▸ **TASK TO COMPLETE**
A full and exact copy of the listing that follows is needed.

★ ★ ★ ★ ★ ★ ★

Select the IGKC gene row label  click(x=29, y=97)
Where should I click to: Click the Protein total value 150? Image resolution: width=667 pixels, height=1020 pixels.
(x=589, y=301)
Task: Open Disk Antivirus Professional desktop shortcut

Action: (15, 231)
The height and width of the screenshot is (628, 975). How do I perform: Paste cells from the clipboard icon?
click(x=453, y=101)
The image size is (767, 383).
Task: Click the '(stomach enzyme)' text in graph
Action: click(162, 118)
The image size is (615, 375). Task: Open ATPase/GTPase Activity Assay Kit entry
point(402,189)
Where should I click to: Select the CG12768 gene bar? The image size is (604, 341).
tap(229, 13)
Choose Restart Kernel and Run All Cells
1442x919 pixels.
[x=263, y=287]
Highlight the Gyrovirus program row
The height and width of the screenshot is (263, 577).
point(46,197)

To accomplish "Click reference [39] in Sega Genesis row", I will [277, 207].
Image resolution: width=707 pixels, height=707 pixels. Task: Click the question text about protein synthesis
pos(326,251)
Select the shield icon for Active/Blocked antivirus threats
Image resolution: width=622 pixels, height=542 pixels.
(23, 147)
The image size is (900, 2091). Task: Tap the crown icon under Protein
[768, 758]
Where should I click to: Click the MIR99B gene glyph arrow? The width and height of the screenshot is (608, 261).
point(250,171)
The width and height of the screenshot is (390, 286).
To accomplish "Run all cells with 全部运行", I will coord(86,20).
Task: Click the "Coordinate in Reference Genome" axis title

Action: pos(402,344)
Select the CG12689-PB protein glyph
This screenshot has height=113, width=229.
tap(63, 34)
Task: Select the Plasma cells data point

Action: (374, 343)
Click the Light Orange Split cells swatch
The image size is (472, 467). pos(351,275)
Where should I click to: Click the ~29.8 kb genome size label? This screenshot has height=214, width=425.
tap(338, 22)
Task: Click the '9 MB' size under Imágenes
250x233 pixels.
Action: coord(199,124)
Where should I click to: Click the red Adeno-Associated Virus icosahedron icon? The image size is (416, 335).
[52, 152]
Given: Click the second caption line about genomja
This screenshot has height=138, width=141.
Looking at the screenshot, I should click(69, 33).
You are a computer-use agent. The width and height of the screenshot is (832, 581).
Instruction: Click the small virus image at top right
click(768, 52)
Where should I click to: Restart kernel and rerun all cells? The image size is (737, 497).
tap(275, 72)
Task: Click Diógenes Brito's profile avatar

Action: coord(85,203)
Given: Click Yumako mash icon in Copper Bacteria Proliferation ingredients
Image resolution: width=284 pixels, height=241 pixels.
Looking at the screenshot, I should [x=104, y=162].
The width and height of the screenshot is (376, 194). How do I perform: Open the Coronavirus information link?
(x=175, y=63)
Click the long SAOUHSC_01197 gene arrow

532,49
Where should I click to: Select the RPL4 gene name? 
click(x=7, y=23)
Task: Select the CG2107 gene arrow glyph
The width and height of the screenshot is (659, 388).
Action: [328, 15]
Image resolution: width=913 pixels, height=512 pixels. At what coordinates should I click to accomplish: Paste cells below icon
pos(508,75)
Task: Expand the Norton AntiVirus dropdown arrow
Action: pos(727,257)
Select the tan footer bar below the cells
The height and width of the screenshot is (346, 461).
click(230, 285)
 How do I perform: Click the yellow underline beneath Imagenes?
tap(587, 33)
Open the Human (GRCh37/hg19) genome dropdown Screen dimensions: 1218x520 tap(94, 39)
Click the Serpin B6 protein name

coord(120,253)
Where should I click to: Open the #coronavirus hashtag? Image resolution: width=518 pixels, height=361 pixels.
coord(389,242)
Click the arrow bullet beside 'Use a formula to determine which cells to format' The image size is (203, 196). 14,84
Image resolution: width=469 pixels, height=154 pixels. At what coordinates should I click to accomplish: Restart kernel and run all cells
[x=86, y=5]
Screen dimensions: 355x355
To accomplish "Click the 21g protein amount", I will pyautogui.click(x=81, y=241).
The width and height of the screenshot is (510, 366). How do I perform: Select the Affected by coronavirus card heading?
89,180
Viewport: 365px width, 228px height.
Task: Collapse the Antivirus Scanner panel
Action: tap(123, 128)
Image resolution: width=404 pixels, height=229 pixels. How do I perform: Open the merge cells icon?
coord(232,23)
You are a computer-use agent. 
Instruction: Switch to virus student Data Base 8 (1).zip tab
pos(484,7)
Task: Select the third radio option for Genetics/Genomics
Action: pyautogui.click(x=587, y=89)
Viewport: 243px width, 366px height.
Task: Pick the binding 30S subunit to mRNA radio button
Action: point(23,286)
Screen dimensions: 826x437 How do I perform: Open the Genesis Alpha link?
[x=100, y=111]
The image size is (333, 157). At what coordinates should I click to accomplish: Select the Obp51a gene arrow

★ ★ ★ ★ ★ ★ ★

▸ **WRITTEN SOLUTION**
Select the IGKC gene row label  click(x=29, y=97)
Where should I click to: Click the Protein total value 150? Image resolution: width=667 pixels, height=1020 pixels.
(x=589, y=301)
Task: Open Disk Antivirus Professional desktop shortcut

Action: (15, 231)
The height and width of the screenshot is (628, 975). How do I perform: Paste cells from the clipboard icon?
click(x=453, y=101)
The image size is (767, 383).
Task: Click the '(stomach enzyme)' text in graph
Action: click(162, 118)
The image size is (615, 375). Task: Open ATPase/GTPase Activity Assay Kit entry
point(402,189)
Where should I click to: Select the CG12768 gene bar? The image size is (604, 341).
tap(229, 13)
Choose Restart Kernel and Run All Cells
1442x919 pixels.
[x=263, y=287]
Highlight the Gyrovirus program row
The height and width of the screenshot is (263, 577).
point(46,197)

To accomplish "Click reference [39] in Sega Genesis row", I will [277, 207].
Image resolution: width=707 pixels, height=707 pixels. Task: Click the question text about protein synthesis
pos(326,251)
Select the shield icon for Active/Blocked antivirus threats
Image resolution: width=622 pixels, height=542 pixels.
(23, 147)
The image size is (900, 2091). Task: Tap the crown icon under Protein
[768, 758]
Where should I click to: Click the MIR99B gene glyph arrow? The width and height of the screenshot is (608, 261).
point(250,171)
The width and height of the screenshot is (390, 286).
To accomplish "Run all cells with 全部运行", I will coord(86,20).
Task: Click the "Coordinate in Reference Genome" axis title

Action: pos(402,344)
Select the CG12689-PB protein glyph
This screenshot has height=113, width=229.
tap(63, 34)
Task: Select the Plasma cells data point

Action: (374, 343)
Click the Light Orange Split cells swatch
The image size is (472, 467). pos(351,275)
Where should I click to: Click the ~29.8 kb genome size label? This screenshot has height=214, width=425.
tap(338, 22)
Task: Click the '9 MB' size under Imágenes
250x233 pixels.
Action: coord(199,124)
Where should I click to: Click the red Adeno-Associated Virus icosahedron icon? The image size is (416, 335).
[52, 152]
Given: Click the second caption line about genomja
This screenshot has height=138, width=141.
Looking at the screenshot, I should click(69, 33).
You are a computer-use agent. The width and height of the screenshot is (832, 581).
Instruction: Click the small virus image at top right
click(768, 52)
Where should I click to: Restart kernel and rerun all cells? The image size is (737, 497).
tap(275, 72)
Task: Click Diógenes Brito's profile avatar

Action: coord(85,203)
Given: Click Yumako mash icon in Copper Bacteria Proliferation ingredients
Image resolution: width=284 pixels, height=241 pixels.
Looking at the screenshot, I should [x=104, y=162].
The width and height of the screenshot is (376, 194). How do I perform: Open the Coronavirus information link?
(x=175, y=63)
Click the long SAOUHSC_01197 gene arrow

532,49
Where should I click to: Select the RPL4 gene name? 
click(x=7, y=23)
Task: Select the CG2107 gene arrow glyph
The width and height of the screenshot is (659, 388).
Action: [328, 15]
Image resolution: width=913 pixels, height=512 pixels. At what coordinates should I click to accomplish: Paste cells below icon
pos(508,75)
Task: Expand the Norton AntiVirus dropdown arrow
Action: pos(727,257)
Select the tan footer bar below the cells
The height and width of the screenshot is (346, 461).
click(230, 285)
 How do I perform: Click the yellow underline beneath Imagenes?
tap(587, 33)
Open the Human (GRCh37/hg19) genome dropdown Screen dimensions: 1218x520 tap(94, 39)
Click the Serpin B6 protein name

coord(120,253)
Where should I click to: Open the #coronavirus hashtag? Image resolution: width=518 pixels, height=361 pixels.
coord(389,242)
Click the arrow bullet beside 'Use a formula to determine which cells to format' The image size is (203, 196). 14,84
Image resolution: width=469 pixels, height=154 pixels. At what coordinates should I click to accomplish: Restart kernel and run all cells
[x=86, y=5]
Screen dimensions: 355x355
To accomplish "Click the 21g protein amount", I will pyautogui.click(x=81, y=241).
The width and height of the screenshot is (510, 366). How do I perform: Select the Affected by coronavirus card heading?
89,180
Viewport: 365px width, 228px height.
Task: Collapse the Antivirus Scanner panel
Action: tap(123, 128)
Image resolution: width=404 pixels, height=229 pixels. How do I perform: Open the merge cells icon?
coord(232,23)
You are a computer-use agent. 
Instruction: Switch to virus student Data Base 8 (1).zip tab
pos(484,7)
Task: Select the third radio option for Genetics/Genomics
Action: pyautogui.click(x=587, y=89)
Viewport: 243px width, 366px height.
Task: Pick the binding 30S subunit to mRNA radio button
Action: point(23,286)
Screen dimensions: 826x437 How do I perform: Open the Genesis Alpha link?
[x=100, y=111]
The image size is (333, 157). At what coordinates should I click to accomplish: Select the Obp51a gene arrow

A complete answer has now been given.